Today is Copernicus’ birthday (19 February 1473) and all over the Internet British and American posters are being, what they see as, scrupulously, politically correct and announcing today as the birthday of the Polish astronomer… All very well but it isn’t factually right.
Nicolas Copernicus was born in the city of Toruń, which is today in Poland but wasn’t at the time of his birth. The whole area in which Copernicus was born and in which he lived for all of his life, except when he was away studying at university, was highly dispute territory over which several wars were fought. Between 1454 and 1466 the Thirteen Years’ War was fought between the Prussian Confederation allied with the Crown of the Kingdom of Poland and the State of the Teutonic Knights. This war ended with the Second Peace of Toruń under which Toruń remained a free city now under the patronage of the Polish King.

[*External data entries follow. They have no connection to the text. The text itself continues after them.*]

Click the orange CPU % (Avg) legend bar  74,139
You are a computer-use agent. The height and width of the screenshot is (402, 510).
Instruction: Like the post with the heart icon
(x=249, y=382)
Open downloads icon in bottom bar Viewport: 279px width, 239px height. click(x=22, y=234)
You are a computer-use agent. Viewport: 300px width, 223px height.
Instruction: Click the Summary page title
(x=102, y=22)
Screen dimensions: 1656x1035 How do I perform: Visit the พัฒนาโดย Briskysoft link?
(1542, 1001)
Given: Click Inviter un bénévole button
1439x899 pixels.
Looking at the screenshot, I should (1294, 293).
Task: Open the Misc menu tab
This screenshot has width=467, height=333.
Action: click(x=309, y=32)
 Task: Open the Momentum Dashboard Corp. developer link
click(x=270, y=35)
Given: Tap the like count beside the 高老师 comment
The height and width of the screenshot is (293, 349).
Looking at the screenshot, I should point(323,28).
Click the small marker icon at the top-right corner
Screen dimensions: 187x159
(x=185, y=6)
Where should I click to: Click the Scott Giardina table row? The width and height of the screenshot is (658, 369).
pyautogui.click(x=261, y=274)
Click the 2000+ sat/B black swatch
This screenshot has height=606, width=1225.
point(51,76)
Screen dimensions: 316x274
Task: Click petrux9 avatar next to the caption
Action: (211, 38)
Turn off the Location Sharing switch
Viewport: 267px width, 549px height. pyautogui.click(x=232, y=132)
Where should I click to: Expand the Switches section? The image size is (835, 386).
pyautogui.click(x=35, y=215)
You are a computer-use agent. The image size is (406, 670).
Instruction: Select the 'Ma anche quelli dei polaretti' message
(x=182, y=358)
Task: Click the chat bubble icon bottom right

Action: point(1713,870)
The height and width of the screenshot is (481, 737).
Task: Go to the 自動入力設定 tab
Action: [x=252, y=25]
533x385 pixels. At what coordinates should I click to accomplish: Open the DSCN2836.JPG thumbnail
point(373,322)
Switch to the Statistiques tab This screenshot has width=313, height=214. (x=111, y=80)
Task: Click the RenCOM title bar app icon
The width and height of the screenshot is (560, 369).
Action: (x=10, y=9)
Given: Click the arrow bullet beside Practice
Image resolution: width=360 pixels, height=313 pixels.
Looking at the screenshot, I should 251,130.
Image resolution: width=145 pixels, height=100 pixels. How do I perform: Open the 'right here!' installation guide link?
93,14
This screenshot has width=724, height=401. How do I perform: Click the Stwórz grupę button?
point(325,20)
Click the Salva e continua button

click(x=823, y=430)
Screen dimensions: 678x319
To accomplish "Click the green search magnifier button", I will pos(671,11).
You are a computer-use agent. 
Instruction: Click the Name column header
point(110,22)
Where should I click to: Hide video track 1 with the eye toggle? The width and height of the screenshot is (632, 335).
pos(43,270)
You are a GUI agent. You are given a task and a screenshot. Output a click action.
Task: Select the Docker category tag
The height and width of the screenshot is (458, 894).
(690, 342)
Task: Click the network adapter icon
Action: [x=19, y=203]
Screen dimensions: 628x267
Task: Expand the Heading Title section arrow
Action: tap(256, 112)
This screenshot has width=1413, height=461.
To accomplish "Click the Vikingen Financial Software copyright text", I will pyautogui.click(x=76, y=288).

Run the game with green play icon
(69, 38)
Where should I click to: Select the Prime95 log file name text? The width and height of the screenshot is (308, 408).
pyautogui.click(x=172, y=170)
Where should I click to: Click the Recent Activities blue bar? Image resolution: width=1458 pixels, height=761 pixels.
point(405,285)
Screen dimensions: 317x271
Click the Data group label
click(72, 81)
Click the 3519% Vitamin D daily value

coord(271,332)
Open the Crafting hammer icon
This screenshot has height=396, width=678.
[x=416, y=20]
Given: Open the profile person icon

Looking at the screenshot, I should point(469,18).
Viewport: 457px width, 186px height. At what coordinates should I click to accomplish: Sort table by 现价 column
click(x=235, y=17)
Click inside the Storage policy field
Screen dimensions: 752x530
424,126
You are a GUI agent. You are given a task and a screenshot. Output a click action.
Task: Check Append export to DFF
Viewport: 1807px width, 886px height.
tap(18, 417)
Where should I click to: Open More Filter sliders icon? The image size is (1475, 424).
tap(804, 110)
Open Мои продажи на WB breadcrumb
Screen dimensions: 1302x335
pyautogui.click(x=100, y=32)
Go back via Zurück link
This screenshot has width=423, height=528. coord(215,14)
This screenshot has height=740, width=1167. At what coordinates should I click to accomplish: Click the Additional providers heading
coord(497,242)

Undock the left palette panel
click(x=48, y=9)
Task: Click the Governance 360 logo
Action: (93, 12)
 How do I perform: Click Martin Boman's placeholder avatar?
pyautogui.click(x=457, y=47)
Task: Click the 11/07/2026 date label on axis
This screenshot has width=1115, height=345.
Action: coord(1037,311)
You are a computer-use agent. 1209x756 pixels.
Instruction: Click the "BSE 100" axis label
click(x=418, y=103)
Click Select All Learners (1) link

As I pointed out in an earlier post Copernicus spent all of his adult life, after graduating from university, as a citizen of Ermland (Warmia), which was then an autonomous Prince Bishopric ruled by the Bishop of Frombork and the canons of the cathedral chapter, of which Copernicus was one.
All of this means that Copernicus was neither German nor Polish but was born a citizen of Toruń and died a citizen of Ermland. I realise that this doesn’t fit our neat modern concept of national states but that is the historical reality that people should learn to live with and to accept.